> [Tasks for this exercise]
A. Answer these questions about the passage on optically active β-hydroxy esters, labeling each answer (i), (ii), or (iii).
(i) Which properties does it say often differ between optical isomers?
(ii) From what two substances is the reagent that reacts with aldehyde or ketone prepared?
(iii) With what reaction partner has high stereoselectivity not been achieved?
B. State whether each statement agrees with the passage on optically active β-hydroxy esters, and back up each yes or no with the deciding words quoted from it.
(i) Optical isomers need to be resolved or separately synthesized only during test and development stages.
(ii) Studies on a method for producing optically active β-hydroxy esters have come to an end.
(iii) No one has studied a stereoselective Reformatsky reaction that uses an asymmetric ligand with a ketone having a heterocyclic ring.
C. Continue the passage on optically active β-hydroxy esters, starting after its last sentence.

> [Selected excerpt]
━━━━━━━━━━━━━━━━

In optically active compounds, particularly those used as pharmaceuticals, it is not rare to find that bioactivity, pharmacokinetics, pharmacodynamics, toxicity and the like are different between optical isomers. Therefore, it is required to resolve or separately synthesize optical isomers not only in test and development stages and also in actual production.
An optically active β-hydroxy ester has high versatility as an ingredient for pharmaceuticals or a raw material therefor and, thus, studies on a method for producing it are continued.
A reaction between aldehyde or ketone and a reagent prepared from α-haloester and zinc, a so-called Reform at sky reaction, is extremely useful as a method for producing β-hydroxy esters because of its high versatility. However, such a reaction has not been established as a method for producing optically active compounds. Particularly, high stereoselectivity has not been achieved in a reaction with ketone as described in, for example, J. Chem. Soc., Chem. Commun., 1993, 811; Tetrahedron, 1973, 29, 3659; and Tetrahedron, 1997, 53 (10), 3787. In addition, a stereoselective Reformatsky reaction using an asymmetric ligand in a reaction with ketone having a heterocyclic ring has never been studied.

━━━━━━━━━━━━━━━━

> [Provided records]
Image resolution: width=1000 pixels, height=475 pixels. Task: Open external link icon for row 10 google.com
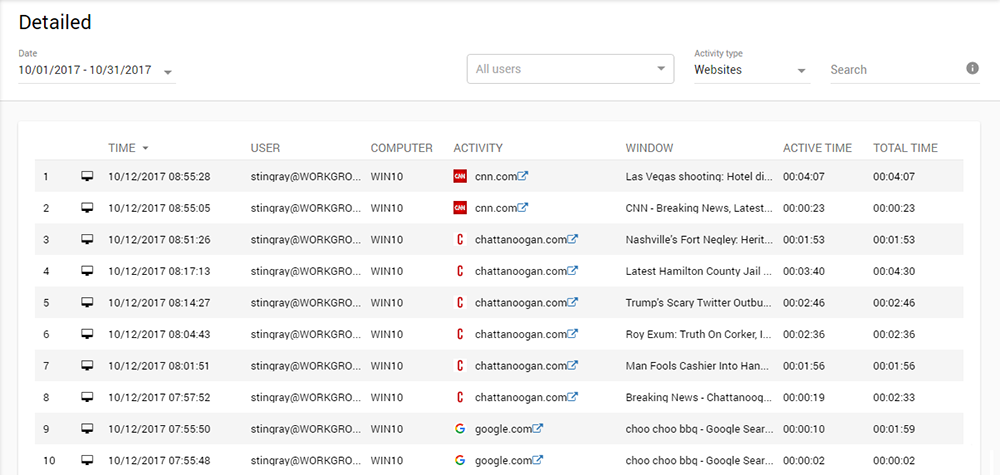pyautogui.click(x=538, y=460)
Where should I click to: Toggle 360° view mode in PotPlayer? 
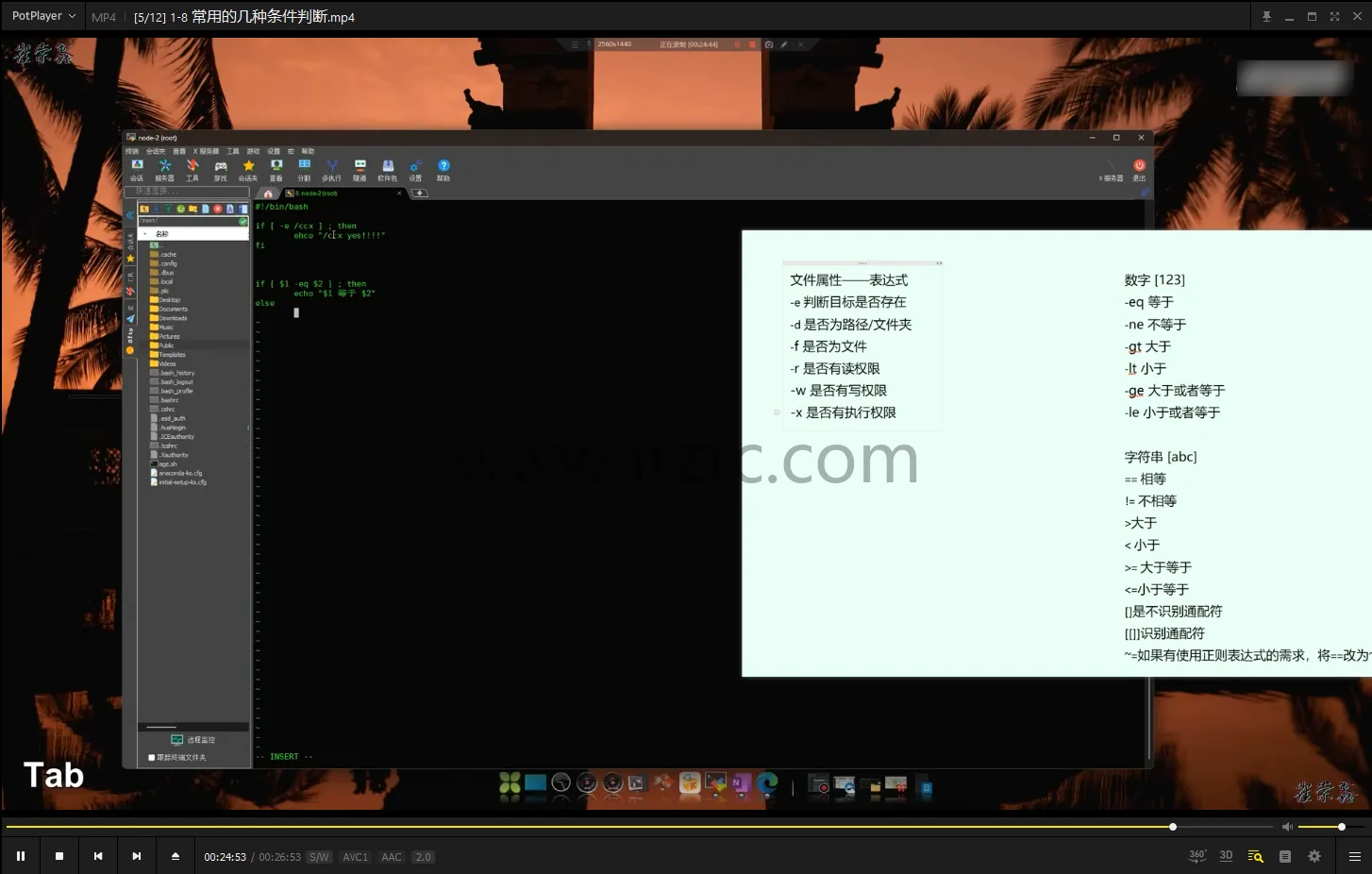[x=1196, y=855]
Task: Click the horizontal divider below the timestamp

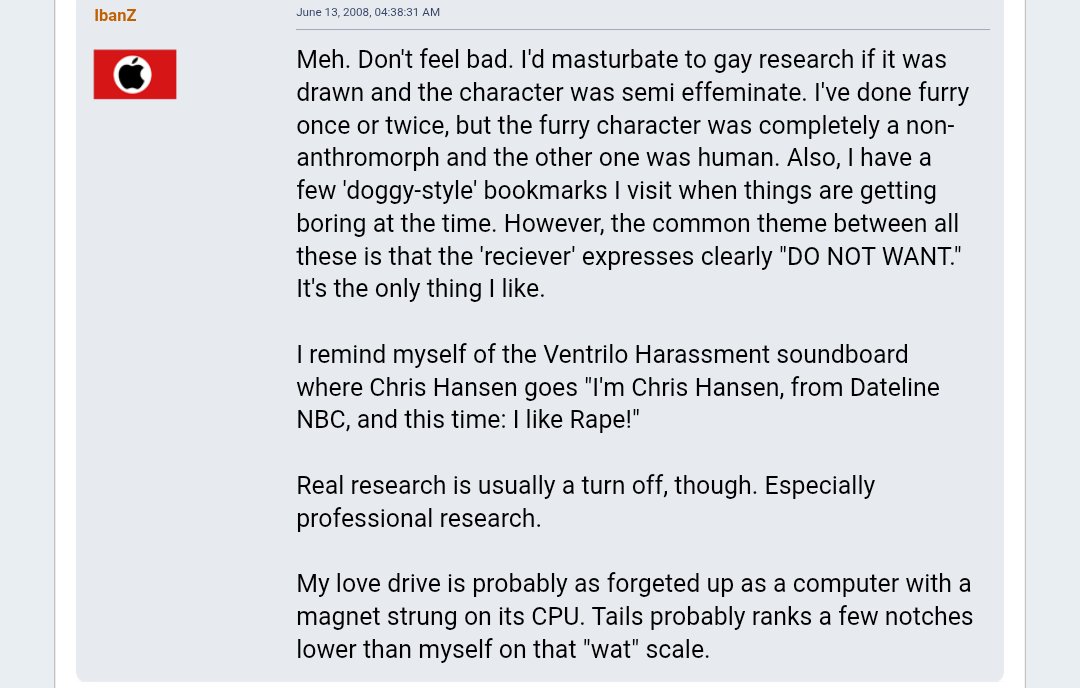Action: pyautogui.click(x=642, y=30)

━━━━━━━━━━━━━━━━

> [Response list]
A.
(i) Bioactivity, pharmacokinetics, pharmacodynamics, toxicity and the like.
(ii) α-haloester and zinc.
(iii) Ketone.

B.
(i) No: "not only in test and development stages and also in actual production."
(ii) No: "studies on a method for producing it are continued."
(iii) Yes: "a stereoselective Reformatsky reaction using an asymmetric ligand in a reaction with ketone having a heterocyclic ring has never been studied."

C.
If a Reformatsky reaction were proceeded streoselectively, an optically active β-hydroxy ester would be obtained. Since a Reformatsky reaction allows coexisting of functional groups such as ester, amide and the like, it will be a high versatile method. Particularly, since there is no practical method for producing optically active tertiary alcohols which are obtained by a reaction with ketone, a high yield and high versatile method for producing them is desired.